**Excerpt**
The Northwest Flower and Garden Show

The Northwest Flower & Garden Show in Seattle is scheduled for February 22-26, 2017 at the Seattle Convention Center. Below is all the information you will need in order
to make your own travel and hotel arrangements as well as purchase your flower show tickets.
Montana Master Gardener will host a Meet & Greet meal (excluding alcohol) on Thursday
evening, February 23, 2017. If you are attending the show and want to join the Montana group for a free dinner please RSVP to me by February 1, 2017 so Dara can confirm your reservation number at the restaurant. She will email you the dinner details at that time.
For hotel options go to: https://www.gtameetings.com.

The Crowne Plaza is the hotel we have used in the past. It is a very nice hotel, right in downtown Seattle and only 2-3 blocks to the Convention Center, they have the best rate for being so close to the show.
Airlines: Alaska: https://www.alaskaair.com
Flower Show Tickets: http://www.gardenshow.com/tickets. Early bird tickets (before February 21) are $17 per person/per day, after that they are $22.
Flower Show Information: http://www.gardenshow.com. This lists all the show details and seminar schedules as well as exhibitor info.
This is a wonderful show and we always have a great time and learn many new things…as well as coming home with some fun souvenirs. Please consider attending, it is well worth it!

**Your goal**
Update the Northwest Flower and Garden Show notice by restating everything from "Airlines: Alaska: https://www.alaskaair.com" down to "well worth it!" with "souvenirs" changed to "keepsakes".

[Saved data entries]
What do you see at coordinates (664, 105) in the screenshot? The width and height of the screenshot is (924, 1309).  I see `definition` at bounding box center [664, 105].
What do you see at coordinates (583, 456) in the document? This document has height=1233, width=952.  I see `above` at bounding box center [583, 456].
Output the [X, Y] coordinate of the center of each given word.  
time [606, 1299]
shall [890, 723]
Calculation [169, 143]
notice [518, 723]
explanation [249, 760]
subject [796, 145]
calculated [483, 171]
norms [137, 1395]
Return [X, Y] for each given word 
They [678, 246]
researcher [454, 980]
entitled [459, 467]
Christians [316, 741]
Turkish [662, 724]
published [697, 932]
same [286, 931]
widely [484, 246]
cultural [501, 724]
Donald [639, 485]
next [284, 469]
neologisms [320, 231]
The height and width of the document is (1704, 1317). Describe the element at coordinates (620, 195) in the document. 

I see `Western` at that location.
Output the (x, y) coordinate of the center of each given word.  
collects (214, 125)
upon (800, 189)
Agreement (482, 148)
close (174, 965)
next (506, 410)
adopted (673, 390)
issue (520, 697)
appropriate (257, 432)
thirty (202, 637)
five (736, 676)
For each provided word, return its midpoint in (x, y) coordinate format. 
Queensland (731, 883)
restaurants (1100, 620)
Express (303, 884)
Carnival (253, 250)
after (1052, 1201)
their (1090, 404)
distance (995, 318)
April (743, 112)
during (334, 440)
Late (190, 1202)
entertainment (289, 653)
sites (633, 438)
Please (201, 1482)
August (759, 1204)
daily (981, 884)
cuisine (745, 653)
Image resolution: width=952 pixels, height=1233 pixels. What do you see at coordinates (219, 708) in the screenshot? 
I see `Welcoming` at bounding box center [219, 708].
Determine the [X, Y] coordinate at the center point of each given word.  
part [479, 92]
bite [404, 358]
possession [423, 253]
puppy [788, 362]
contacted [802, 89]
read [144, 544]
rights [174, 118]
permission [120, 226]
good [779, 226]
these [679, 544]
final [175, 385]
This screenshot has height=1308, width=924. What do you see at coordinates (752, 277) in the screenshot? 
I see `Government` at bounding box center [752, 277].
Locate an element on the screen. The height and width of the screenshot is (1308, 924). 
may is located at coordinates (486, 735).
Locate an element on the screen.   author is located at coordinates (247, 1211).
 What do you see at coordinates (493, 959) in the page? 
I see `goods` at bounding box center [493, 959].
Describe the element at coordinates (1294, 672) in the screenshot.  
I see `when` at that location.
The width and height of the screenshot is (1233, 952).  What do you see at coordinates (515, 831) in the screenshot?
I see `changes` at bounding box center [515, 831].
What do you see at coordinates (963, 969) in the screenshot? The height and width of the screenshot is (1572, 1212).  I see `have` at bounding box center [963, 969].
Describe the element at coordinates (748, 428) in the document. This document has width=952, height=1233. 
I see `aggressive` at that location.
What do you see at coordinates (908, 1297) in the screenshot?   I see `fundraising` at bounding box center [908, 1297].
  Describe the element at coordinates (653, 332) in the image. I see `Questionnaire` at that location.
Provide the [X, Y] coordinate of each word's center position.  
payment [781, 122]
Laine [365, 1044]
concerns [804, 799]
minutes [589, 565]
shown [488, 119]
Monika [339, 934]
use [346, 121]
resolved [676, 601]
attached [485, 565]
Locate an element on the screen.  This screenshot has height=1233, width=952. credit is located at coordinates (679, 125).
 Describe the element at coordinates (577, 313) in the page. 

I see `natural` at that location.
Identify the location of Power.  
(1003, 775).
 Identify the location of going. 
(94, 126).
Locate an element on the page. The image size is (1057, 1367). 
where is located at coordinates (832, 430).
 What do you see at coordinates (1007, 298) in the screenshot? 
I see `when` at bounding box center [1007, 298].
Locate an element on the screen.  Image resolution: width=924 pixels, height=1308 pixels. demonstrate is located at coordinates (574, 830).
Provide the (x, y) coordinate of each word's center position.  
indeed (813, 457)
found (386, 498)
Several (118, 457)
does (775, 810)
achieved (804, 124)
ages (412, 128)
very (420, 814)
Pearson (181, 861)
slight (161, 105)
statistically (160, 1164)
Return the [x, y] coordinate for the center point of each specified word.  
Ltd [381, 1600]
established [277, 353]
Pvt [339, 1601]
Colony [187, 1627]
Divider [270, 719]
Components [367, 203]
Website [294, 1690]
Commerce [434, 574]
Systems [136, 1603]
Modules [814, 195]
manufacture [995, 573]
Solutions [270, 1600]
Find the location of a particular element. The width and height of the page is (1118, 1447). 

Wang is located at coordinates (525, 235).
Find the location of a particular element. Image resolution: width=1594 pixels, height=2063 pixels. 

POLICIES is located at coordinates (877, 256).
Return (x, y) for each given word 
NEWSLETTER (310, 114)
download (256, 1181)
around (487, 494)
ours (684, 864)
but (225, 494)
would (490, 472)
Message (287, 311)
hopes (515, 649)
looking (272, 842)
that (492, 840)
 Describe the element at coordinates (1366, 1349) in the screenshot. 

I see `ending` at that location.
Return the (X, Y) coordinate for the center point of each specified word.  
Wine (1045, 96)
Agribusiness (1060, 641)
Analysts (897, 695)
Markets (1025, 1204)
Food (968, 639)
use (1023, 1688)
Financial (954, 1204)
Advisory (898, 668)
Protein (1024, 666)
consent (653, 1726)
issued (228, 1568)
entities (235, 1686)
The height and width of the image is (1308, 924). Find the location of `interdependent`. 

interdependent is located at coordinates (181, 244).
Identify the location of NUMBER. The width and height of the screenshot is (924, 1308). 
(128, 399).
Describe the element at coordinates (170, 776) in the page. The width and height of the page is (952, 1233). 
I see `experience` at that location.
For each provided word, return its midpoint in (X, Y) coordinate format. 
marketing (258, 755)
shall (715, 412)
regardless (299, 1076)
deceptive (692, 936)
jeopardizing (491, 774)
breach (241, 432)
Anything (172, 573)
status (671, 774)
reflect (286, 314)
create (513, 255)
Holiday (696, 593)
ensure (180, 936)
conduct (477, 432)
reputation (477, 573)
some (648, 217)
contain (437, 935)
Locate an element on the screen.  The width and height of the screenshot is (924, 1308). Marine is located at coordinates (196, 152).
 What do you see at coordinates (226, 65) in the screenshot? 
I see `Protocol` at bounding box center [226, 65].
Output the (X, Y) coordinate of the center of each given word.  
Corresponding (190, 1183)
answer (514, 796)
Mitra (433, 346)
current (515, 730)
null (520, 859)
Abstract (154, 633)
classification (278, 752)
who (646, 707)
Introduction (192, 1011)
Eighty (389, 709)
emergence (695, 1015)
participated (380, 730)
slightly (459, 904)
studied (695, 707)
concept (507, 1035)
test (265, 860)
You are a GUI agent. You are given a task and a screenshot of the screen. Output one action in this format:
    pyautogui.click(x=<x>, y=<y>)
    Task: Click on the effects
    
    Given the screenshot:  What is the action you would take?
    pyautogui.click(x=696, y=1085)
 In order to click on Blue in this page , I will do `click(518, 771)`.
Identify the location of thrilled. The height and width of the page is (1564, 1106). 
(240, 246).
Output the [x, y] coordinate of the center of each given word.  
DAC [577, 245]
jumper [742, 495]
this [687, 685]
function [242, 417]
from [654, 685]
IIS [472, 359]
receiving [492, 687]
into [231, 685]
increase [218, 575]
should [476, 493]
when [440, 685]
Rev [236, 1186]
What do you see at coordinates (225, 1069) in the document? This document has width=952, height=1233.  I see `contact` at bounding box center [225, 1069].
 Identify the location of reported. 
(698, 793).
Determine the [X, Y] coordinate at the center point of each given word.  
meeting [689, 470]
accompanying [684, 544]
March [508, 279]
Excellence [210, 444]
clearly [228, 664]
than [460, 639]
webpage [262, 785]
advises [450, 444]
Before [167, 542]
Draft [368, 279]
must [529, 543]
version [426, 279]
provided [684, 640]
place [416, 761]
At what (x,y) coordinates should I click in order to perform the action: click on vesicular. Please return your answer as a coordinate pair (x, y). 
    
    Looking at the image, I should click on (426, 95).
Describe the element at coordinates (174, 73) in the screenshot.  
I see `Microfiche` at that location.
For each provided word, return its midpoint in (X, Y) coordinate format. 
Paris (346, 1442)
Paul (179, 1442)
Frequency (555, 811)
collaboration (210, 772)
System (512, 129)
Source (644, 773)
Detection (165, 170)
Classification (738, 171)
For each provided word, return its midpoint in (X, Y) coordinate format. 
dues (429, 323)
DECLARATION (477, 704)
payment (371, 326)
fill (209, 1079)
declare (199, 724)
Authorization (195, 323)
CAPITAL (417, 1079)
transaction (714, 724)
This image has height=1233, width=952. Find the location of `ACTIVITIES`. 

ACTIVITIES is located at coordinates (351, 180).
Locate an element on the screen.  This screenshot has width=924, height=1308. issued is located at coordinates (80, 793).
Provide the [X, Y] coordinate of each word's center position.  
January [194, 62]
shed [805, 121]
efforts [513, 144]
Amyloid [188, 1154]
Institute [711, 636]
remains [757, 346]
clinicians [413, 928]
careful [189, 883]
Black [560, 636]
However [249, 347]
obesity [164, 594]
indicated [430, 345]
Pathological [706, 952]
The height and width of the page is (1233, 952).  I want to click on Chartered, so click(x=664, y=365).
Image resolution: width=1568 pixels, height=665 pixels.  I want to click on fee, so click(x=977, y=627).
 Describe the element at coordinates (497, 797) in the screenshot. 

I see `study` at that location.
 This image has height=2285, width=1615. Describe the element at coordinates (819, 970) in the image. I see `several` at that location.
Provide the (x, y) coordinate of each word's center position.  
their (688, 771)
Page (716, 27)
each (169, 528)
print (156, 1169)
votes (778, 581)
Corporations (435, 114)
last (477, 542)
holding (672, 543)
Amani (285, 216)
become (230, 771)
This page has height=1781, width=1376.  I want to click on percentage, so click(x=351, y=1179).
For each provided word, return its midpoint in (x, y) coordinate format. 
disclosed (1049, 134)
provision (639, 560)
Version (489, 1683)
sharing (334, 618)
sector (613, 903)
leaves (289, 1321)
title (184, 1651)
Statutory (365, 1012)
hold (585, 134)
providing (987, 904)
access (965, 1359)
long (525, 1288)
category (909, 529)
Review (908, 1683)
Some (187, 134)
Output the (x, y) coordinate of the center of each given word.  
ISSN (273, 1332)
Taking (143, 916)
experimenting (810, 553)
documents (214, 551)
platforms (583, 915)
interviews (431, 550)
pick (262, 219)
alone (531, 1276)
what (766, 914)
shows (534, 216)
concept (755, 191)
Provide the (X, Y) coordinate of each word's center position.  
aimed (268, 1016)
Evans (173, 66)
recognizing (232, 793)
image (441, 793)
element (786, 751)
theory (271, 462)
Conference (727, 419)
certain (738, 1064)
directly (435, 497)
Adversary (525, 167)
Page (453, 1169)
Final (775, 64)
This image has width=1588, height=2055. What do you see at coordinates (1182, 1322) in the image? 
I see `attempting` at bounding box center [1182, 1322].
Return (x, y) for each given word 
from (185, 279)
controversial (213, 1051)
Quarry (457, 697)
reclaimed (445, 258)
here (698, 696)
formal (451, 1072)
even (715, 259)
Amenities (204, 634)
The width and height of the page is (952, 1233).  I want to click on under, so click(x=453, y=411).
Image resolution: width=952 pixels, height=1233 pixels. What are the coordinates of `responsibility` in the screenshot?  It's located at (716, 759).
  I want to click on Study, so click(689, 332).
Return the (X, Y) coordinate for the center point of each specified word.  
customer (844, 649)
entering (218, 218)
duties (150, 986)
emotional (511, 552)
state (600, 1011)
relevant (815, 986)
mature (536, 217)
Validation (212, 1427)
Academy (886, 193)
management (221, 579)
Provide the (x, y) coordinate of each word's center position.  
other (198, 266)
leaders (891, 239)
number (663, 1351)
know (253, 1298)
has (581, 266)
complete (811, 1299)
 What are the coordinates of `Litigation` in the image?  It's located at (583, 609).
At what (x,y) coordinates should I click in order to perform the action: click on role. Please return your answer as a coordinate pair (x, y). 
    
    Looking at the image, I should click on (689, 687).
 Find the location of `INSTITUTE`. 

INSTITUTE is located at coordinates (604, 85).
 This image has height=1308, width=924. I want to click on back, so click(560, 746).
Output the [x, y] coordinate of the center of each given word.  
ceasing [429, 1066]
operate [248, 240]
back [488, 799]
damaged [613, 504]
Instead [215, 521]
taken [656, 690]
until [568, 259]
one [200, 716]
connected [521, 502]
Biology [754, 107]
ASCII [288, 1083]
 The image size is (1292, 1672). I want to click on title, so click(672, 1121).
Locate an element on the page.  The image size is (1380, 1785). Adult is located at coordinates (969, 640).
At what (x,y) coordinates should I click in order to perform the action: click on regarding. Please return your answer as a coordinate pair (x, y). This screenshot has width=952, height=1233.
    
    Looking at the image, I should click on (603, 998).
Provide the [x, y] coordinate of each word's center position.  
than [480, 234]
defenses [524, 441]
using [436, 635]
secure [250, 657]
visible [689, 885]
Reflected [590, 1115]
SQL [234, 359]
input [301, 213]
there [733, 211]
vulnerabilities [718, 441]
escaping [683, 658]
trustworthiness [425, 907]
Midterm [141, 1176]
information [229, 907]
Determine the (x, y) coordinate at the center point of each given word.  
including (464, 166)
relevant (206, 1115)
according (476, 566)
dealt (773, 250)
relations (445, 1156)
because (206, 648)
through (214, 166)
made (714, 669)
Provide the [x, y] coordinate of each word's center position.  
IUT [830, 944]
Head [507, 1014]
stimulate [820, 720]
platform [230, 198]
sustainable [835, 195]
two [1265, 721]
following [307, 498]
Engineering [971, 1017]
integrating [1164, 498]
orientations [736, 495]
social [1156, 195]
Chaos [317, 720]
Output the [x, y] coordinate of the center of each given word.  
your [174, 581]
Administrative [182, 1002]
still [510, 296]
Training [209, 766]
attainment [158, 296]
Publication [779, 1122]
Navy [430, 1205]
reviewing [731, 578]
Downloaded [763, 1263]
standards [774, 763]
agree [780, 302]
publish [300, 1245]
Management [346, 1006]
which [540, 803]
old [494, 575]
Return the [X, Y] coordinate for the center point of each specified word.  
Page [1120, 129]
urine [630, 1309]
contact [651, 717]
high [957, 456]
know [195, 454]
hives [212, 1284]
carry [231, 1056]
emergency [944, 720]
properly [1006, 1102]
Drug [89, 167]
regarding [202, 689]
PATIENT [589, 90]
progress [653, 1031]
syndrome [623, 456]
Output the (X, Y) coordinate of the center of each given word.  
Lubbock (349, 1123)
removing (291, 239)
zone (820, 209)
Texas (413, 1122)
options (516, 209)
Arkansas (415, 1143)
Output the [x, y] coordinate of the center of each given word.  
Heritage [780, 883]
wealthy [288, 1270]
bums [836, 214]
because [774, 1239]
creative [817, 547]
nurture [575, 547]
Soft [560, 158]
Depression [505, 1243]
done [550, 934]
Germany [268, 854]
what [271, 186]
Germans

**Task solution**
Airlines: Alaska: https://www.alaskaair.com
Flower Show Tickets: http://www.gardenshow.com/tickets. Early bird tickets (before February 21) are $17 per person/per day, after that they are $22.
Flower Show Information: http://www.gardenshow.com. This lists all the show details and seminar schedules as well as exhibitor info.
This is a wonderful show and we always have a great time and learn many new things…as well as coming home with some fun keepsakes. Please consider attending, it is well worth it!